What the task requires:
With pictures left out, set down exactly the lines from the line containing "You are a GUI" through the last line of the data.

(Screenshot grounding data)
◆ ◆ ◆ ◆ ◆ ◆ ◆
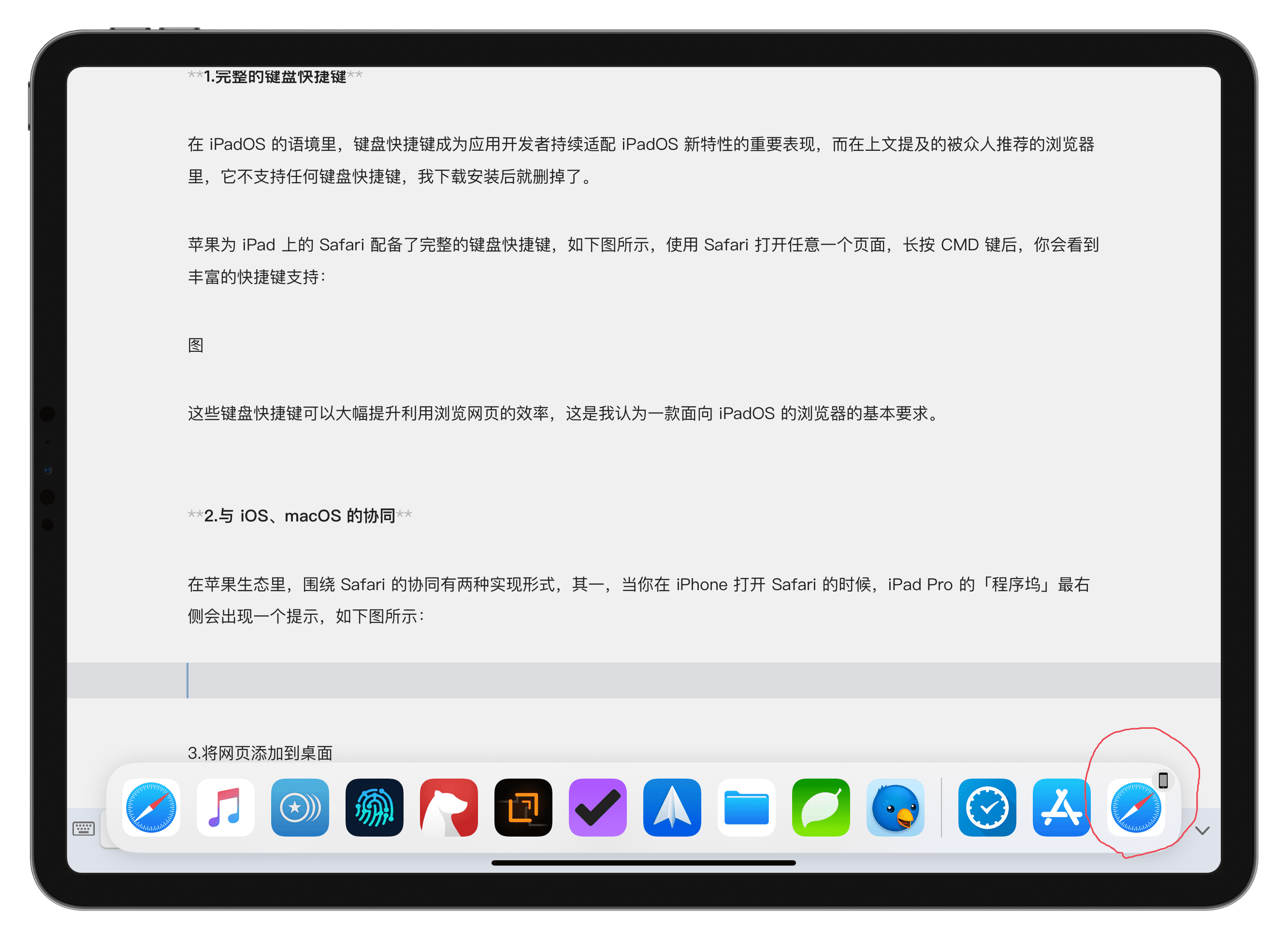Launch the green leaf app
The width and height of the screenshot is (1288, 940).
[821, 808]
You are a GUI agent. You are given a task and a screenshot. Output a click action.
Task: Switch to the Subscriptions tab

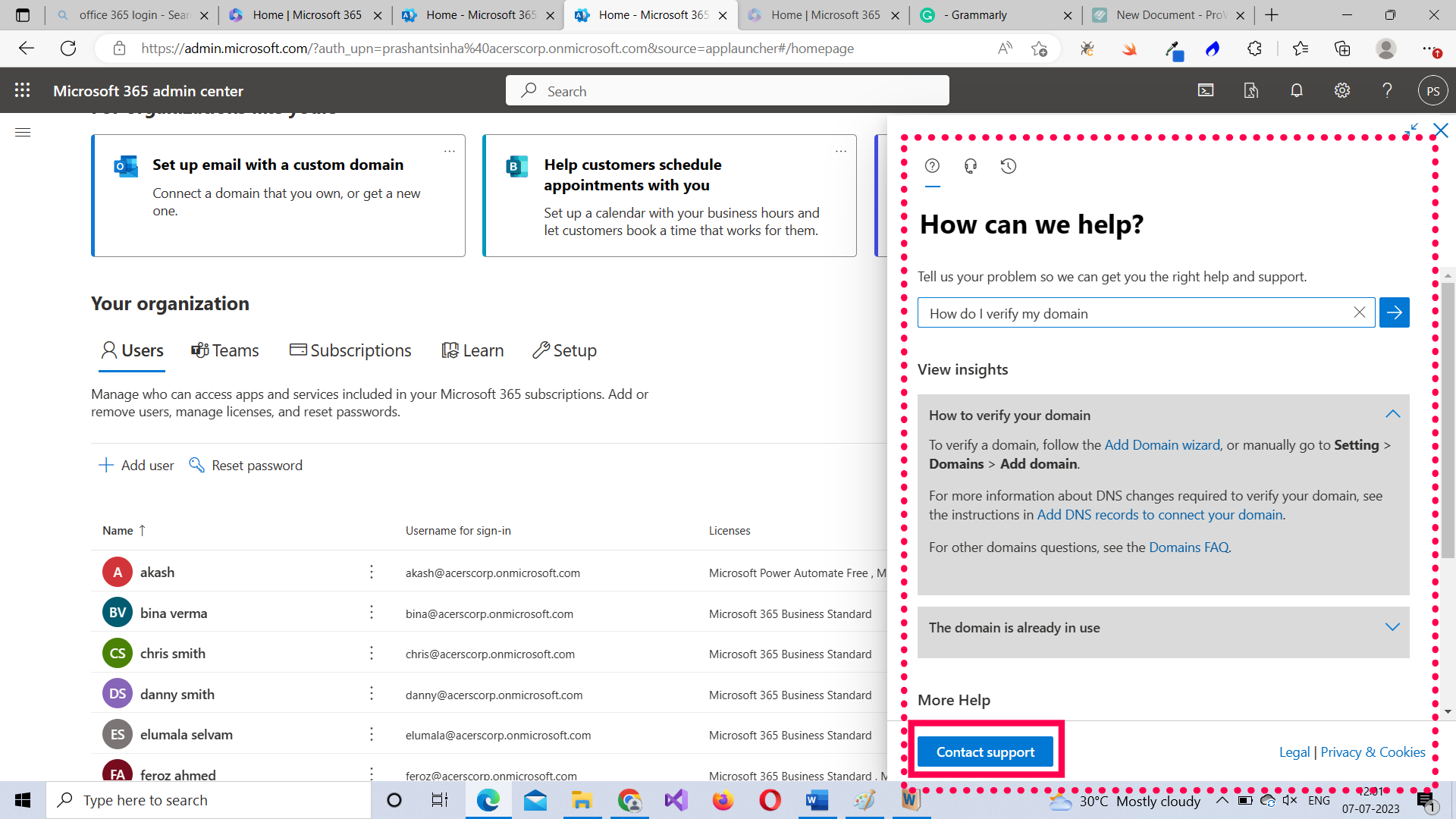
◆ ◆ ◆ ◆ ◆ ◆ ◆
Output for this exercise:
You are a GUI agent. You are given a task and a screenshot. Output a click action.
Task: Switch to the Subscriptions tab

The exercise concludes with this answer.